For many living in developing countries, the idea of a roof that can keep out rainwater and moisture might seem like a luxury. The thatched grass roofs that are so common in third-world countries are notorious for leaking and collapsing when water-logged. The grass used to make thatched roofs is becoming less abundant, and bugs tend to make homes out of these roofs.Tin roofs aren’t much better — while they keep water out, they also trap heat in and are notoriously noisy when it rains.
This is why one Duquesne University professor has come up with the “plastic thatch,” made from plastic bottle waste, according to a June 10 article in The Atlantic.

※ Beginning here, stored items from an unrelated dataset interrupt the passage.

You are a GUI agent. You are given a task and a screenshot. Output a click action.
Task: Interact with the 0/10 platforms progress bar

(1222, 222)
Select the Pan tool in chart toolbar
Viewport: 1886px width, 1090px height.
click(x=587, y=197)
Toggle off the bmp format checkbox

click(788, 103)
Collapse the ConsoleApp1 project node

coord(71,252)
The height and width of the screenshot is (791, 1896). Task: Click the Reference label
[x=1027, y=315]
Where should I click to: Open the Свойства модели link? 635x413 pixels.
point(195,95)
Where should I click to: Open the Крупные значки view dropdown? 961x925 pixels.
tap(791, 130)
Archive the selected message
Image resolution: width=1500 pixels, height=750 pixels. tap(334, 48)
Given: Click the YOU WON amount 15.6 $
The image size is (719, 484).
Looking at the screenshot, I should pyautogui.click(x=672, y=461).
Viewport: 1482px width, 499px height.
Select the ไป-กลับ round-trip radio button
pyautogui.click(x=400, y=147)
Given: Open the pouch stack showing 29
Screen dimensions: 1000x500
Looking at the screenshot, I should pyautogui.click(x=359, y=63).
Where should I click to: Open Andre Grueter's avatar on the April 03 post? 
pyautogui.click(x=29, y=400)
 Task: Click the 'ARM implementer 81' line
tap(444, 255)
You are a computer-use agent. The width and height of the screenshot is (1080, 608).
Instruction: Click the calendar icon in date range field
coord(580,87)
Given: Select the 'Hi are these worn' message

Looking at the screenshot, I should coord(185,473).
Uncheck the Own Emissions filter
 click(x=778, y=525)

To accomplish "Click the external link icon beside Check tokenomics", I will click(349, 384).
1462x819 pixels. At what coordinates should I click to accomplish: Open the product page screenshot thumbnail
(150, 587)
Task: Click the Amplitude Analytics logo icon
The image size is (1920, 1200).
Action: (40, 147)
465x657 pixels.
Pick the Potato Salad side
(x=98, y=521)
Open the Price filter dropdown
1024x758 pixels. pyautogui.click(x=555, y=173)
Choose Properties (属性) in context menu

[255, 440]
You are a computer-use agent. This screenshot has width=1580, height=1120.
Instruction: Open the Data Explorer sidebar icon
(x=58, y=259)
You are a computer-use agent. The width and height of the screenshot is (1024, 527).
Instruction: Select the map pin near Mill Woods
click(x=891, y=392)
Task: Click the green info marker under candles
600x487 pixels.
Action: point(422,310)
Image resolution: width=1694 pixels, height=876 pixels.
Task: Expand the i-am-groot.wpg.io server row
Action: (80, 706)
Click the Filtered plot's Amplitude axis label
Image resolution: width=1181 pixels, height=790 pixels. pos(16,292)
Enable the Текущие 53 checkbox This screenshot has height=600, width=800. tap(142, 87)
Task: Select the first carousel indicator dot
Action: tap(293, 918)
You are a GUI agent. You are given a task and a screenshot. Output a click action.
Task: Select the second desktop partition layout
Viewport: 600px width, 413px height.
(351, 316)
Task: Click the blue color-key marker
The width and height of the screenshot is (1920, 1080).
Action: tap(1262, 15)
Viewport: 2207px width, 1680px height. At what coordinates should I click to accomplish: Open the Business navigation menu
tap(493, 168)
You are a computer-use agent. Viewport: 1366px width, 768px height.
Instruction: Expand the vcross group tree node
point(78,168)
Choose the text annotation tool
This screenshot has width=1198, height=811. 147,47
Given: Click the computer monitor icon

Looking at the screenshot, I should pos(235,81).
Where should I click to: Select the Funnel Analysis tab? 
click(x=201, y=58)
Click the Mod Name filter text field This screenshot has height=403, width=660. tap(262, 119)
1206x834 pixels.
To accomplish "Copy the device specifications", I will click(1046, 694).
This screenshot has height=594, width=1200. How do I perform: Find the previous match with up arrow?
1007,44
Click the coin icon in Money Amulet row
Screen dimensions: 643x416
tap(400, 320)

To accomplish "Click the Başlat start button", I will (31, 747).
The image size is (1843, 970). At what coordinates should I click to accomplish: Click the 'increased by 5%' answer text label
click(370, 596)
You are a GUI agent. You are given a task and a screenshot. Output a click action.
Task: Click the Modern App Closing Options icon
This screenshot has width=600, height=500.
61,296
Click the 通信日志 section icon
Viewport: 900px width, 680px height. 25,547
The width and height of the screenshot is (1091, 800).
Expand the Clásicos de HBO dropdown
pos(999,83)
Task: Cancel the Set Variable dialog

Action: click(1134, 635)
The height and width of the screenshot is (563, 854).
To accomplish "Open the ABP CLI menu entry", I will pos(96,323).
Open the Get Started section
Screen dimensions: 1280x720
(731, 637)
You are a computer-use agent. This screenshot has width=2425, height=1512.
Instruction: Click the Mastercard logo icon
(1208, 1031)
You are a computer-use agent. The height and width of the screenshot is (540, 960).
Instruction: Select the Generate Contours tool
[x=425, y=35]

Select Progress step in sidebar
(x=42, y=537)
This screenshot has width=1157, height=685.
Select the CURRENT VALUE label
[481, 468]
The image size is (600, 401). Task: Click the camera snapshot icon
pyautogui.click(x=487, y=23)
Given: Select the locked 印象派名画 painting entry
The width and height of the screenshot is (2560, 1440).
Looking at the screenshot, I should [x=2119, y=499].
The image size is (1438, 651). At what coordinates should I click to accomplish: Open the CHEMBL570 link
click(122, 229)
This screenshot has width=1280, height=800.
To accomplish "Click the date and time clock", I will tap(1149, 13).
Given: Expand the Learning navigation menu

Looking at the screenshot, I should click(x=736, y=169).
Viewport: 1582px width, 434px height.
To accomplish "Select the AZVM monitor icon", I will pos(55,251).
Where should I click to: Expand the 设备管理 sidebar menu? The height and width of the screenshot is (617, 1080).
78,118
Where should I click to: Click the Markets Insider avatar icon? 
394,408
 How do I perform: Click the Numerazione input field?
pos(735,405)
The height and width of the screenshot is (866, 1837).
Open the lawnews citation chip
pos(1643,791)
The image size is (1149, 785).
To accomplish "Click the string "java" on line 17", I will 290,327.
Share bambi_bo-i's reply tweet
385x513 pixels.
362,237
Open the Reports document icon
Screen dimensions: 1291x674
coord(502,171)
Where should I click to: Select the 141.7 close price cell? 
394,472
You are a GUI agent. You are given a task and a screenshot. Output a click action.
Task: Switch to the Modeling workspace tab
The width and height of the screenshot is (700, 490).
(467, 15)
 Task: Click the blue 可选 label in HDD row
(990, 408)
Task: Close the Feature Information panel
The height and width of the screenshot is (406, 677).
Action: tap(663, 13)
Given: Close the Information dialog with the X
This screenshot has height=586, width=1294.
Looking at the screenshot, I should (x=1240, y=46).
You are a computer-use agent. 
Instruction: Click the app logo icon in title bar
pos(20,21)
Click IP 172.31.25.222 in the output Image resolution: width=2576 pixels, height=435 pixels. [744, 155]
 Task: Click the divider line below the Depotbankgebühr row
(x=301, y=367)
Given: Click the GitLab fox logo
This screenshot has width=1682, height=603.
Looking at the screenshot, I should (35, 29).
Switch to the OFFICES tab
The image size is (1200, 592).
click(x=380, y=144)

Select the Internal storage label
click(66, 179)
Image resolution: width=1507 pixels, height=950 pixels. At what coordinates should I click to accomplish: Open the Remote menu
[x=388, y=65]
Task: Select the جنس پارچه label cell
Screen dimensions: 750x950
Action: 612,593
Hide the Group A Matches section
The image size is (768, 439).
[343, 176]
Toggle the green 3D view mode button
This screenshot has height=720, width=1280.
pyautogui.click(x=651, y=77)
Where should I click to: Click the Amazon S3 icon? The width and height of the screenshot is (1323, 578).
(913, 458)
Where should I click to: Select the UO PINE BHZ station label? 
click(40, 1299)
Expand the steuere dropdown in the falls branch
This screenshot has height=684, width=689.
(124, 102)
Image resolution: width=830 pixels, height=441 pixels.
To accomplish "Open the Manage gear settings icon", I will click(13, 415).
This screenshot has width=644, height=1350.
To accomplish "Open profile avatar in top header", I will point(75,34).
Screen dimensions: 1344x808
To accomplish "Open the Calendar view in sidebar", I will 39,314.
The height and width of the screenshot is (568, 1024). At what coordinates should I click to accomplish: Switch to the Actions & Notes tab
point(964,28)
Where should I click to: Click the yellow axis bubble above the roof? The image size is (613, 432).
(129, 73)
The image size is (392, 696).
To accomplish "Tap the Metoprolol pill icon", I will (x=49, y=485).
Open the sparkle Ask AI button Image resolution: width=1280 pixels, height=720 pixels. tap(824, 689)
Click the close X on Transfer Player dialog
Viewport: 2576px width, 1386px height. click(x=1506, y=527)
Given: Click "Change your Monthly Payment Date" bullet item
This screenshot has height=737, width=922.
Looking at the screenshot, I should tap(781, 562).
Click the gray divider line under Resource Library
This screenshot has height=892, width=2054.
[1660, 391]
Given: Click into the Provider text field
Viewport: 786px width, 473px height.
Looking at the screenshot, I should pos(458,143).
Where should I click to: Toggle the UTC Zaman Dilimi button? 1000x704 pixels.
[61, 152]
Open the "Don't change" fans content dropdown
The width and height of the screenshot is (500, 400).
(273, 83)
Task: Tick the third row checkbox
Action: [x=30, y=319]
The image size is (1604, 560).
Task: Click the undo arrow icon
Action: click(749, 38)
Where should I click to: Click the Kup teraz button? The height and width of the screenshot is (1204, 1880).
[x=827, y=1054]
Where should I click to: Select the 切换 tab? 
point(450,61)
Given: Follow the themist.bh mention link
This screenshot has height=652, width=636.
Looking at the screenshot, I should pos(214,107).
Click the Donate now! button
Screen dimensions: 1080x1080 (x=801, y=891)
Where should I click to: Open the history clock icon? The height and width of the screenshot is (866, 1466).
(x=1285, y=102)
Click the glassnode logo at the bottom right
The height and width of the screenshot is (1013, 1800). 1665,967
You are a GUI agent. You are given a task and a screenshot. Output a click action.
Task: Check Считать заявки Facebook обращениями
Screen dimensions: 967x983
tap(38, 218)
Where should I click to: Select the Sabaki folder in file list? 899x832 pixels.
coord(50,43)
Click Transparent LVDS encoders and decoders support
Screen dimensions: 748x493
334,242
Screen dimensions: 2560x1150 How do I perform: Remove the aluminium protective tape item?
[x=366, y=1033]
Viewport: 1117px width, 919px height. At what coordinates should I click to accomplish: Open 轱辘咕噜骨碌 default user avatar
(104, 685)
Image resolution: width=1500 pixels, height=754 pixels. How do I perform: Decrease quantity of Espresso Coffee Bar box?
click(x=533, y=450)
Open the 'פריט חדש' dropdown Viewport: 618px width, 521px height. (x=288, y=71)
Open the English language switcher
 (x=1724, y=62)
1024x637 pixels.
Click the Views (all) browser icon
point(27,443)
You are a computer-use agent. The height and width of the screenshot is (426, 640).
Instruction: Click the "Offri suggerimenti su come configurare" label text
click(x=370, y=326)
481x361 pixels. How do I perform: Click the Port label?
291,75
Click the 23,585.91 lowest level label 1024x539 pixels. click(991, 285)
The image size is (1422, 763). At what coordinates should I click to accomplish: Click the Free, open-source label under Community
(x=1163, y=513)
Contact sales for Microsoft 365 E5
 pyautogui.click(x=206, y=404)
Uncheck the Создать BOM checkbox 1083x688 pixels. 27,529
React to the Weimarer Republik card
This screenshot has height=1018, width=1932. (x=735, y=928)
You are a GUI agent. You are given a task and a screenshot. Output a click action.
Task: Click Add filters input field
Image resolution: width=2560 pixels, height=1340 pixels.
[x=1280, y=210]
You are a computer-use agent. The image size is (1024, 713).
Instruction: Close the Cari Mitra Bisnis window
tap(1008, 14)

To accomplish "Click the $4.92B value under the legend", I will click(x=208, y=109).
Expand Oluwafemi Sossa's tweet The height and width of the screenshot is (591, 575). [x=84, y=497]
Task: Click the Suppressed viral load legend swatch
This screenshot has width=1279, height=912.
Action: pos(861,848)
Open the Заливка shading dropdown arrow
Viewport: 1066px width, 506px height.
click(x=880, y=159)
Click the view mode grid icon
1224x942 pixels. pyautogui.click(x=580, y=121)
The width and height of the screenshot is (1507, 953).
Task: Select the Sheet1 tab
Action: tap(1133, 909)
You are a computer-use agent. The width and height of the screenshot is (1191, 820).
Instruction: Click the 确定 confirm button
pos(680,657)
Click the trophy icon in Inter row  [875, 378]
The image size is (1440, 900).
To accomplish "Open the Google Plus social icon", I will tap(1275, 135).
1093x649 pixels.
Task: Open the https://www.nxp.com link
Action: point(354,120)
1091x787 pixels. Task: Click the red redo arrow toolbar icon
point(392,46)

David Saiia, professor of strategic management and sustainability, specializes in creating business solutions that will both help people out of poverty while conserving ecosystems and habitats, The Atlantic reports.
For the plastic thatch roof, Saiia cuts the tops and bottoms off of plastic bottles, then flattens the remaining part and cuts it into strips. The strips are then arranged into a cross-strip using an ultrasonic sealing machine — the machine also responsible for impenetrable clam-shell packaging.
In addition to being water-resistant and conducive to ventilation, plastic thatch also lets natural light into a home and muffles sound, The Atlantic reports. Plastic thatch can come in a wide range of colors, depending on the colors of the plastic bottles used to make it. A plastic thatch roof can last more than 10 years, its makers estimate.There is certainly no shortage of plastic bottle waste available on Earth with which to make plastic thatch.